I didn’t even get to process his words until after he blurred with movement and had Mal by the throat and a knife in his hand going right for his side.
“No!” I threw out a hand and Rollie dropped Mal and clamped down on my wrist.
“Let it through. It can’t show you if you don’t look at it,” he said and slammed his palm into my chest, driving the air from my lungs and sending me sliding backwards in the dirt about two feet. “You have to let it out.”
“Easy for you to say,” I gritted at the pain in my body.
“Look at your Bonded,” he said, grabbing my wrist and twisting it behind me painfully so I had to look at Mal, who was on his knees with the pain. “You are hurting him, Fae. Stop blocking it so you stop hurting him.”
“No!” I yelled and felt something snap like a stick in a quiet forest.
The pain instantly shifted from spikes of agony all over my body to a cooling, warming sensation, like a cool dip in the water on a hot summer day.
′The air. Twist it around your fingers and get him away from my Bonded.′
I’m not sure how, but I knew what it was talking about without having to think.
I could feel the air around me like a blanket of energy that was waiting to be used. No, not a blanket. It was more like individual threads. So many of them that it almost felt solid but slipped right through my mental fingers as I tried to feel it.
In my mind, I grabbed a handful, twisted them around my fingers, and gave them a bit of something that was sitting in a deep well in the very center of my being. When I did, it was like they lit up with energy, asking for a purpose. There was no hesitation between the thought of wanting everyone away from Mal but me, and the powerful wall of air that threw Rollie and Naz yards away.
I whined and fell to my knees, exhausted, and the threads faded from the live wires they had been back into the dormant threads they were in the beginning.

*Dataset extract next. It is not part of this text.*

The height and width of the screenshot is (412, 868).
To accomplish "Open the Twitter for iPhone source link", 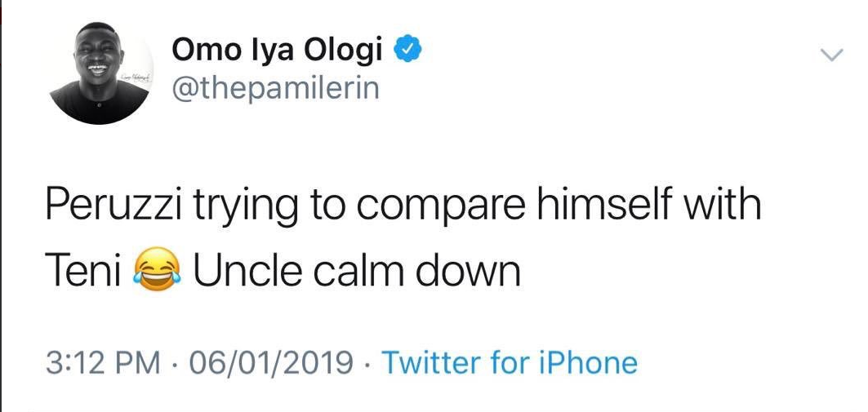I will click(510, 362).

“Fae!” Mal groaned as he got up and came to my side and I flinched away from him.
“It’s safe,” Rollie called from where he had landed in a heap.
“You don’t need someone to tell you that you can touch me, Fae,” Mal said, taking my elbow and helping me to my shaky feet.
“I don’t want to hurt you anymore,” I muttered, too tired to put any vigor into my words.
“You could never hurt me,” he put his arm around my back, under my wings.
Naz came over and stood on my other side, helping support my weight as Rollie brought a log of firewood that had yet to be split for me to sit on.
“That was a good beginning,” he said, holding my wrist in his hand gently. “It doesn’t feel quite as wild as before.”
“Will it always feel like this?” I slumped into Mal’s side as he stood beside me to brace me up as my wings drooped towards the ground.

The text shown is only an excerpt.